INFORMATION SHOWN:
== Segment start ==

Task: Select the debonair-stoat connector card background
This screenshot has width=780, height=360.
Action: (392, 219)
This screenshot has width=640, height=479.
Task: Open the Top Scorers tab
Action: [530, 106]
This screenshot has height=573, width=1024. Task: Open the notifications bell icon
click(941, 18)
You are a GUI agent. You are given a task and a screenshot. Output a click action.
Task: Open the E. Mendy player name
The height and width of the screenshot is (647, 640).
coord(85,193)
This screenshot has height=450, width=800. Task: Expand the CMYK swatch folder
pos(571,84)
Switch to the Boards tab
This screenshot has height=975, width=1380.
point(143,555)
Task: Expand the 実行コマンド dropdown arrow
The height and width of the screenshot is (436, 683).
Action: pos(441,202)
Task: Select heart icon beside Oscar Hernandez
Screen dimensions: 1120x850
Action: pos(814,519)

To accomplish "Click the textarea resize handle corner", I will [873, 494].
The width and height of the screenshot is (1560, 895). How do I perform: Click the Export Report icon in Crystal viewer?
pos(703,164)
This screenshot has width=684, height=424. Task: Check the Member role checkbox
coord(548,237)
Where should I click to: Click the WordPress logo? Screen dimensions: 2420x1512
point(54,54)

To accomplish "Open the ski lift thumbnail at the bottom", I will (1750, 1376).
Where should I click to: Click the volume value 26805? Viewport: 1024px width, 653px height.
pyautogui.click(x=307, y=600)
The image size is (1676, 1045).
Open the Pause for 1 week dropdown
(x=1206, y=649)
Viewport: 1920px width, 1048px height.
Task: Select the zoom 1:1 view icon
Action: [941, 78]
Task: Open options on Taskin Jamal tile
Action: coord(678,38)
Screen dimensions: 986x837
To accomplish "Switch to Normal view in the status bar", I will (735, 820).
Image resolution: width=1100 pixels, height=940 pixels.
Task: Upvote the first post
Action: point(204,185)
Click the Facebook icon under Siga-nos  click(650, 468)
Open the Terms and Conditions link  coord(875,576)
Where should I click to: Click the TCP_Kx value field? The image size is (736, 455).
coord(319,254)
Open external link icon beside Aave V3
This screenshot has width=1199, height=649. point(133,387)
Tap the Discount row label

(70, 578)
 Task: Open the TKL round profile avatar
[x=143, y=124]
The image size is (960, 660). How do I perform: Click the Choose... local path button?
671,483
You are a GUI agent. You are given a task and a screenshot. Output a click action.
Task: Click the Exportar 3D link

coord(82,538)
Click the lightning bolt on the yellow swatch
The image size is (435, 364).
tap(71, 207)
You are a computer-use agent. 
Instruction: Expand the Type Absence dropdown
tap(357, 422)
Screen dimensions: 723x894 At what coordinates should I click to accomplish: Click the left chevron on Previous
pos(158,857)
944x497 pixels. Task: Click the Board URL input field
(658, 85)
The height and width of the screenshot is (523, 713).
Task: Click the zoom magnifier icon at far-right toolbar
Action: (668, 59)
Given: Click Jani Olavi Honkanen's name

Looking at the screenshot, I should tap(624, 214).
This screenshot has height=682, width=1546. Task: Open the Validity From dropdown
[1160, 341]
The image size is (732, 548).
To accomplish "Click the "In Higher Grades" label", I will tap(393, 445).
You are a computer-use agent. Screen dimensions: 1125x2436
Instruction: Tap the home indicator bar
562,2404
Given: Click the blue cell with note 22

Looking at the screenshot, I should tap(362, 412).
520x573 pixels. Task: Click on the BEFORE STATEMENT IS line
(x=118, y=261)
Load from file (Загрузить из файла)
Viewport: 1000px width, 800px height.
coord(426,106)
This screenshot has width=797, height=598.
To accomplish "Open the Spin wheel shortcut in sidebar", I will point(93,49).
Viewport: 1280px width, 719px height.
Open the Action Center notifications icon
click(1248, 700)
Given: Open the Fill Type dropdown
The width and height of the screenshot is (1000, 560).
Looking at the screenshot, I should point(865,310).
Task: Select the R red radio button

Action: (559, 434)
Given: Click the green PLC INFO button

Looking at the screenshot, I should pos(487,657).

== Segment end ==

Only the count is needed: the number of lines in the data that include the word "agent".

4